Además, había entrenado ese posible escenario cientos de veces pensando siempre: «Si me llega a pasar, entregaré todo lo que tenga, porque todo lo material se puede reponer. Solo la vida es irreemplazable». Y, según lo planeado, me subyugué totalmente. Tal vez ese constante ejercicio mental me salvó la vida de tal modo que ahora puedo contar el cuento, y hasta motivado a encontrarle un sentido semiológico al inescrutable suceso.
Este asalto a mano armada conforma una estructura simbólica como cualquier hecho transgresor: utiliza la violencia como recurso primario (la pistola, los gritos y la intimidación). Los ladrones representan signos evidentes de nuestra perversa realidad social: existen delincuentes juveniles que así se ganan la vida aunque puedan dañar a otros. Pero existen. En este caso solo alcanzaron a llevarse un celular viejito y 70 quetzales: un magro botín que no ameritaba tremenda arma de fuego. Espero que lo recaudado haya servido para comprar medicinas o leche infantil, ojalá para alimentar a una familia, y no para drogarse o emborracharse.

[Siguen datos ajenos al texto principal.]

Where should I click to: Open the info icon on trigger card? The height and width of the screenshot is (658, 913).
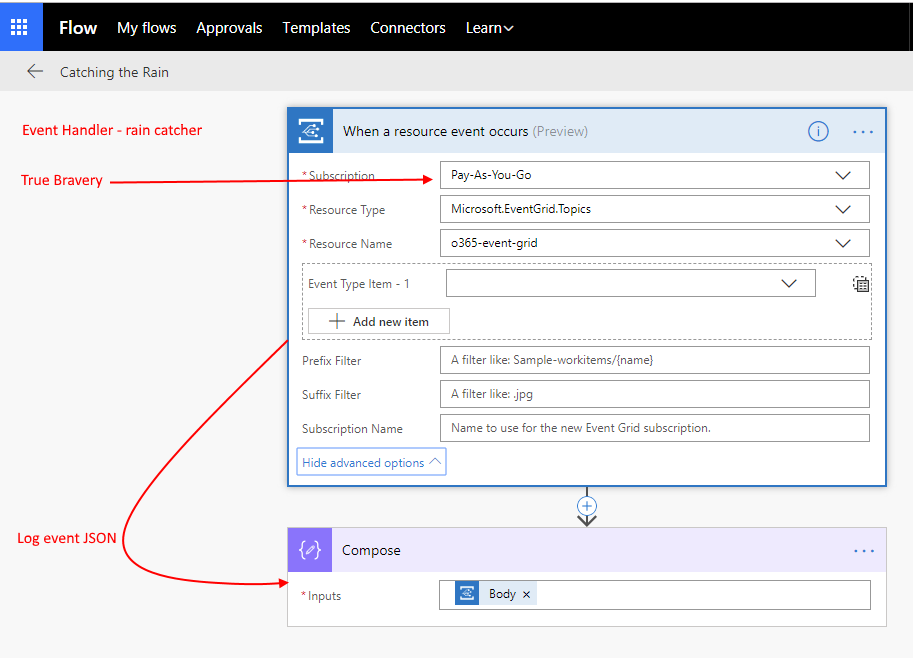pyautogui.click(x=818, y=131)
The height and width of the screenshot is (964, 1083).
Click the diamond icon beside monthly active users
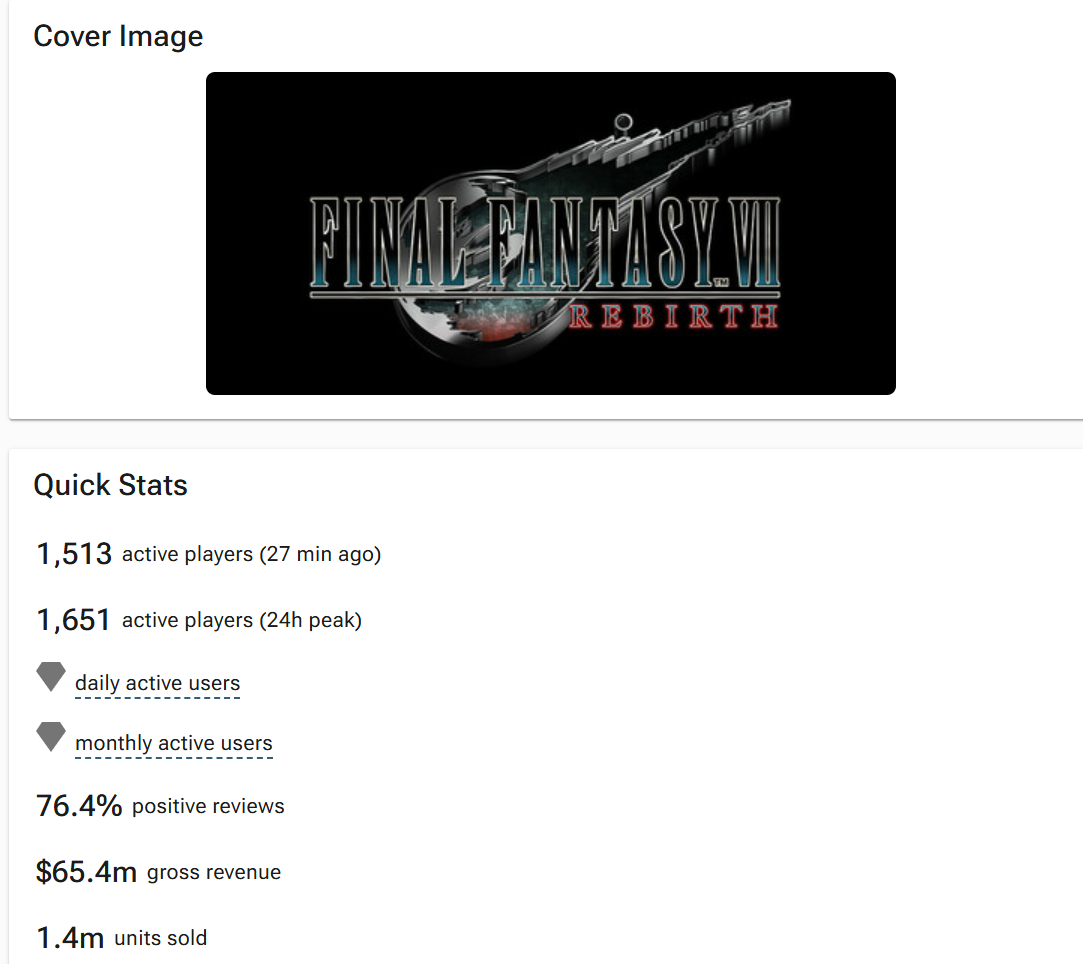point(50,737)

Me consternó profundamente la acción delictiva perpetrada por este joven. Como maestro, me dio pesadumbre verlo con arma, y no con un libro en mano. Afortunadamente, salimos bien, sin un solo rasguño, contrario a lo que les sucede a otras víctimas. Hace un par de noches desperté de madrugada escuchando como cascabeleaba insistentemente el gatillo de aquella pistola plateada. Y volví a sentir aquella extraña secreción de adrenalina salpicando mi cuerpo, lo cual significaba estar vivo.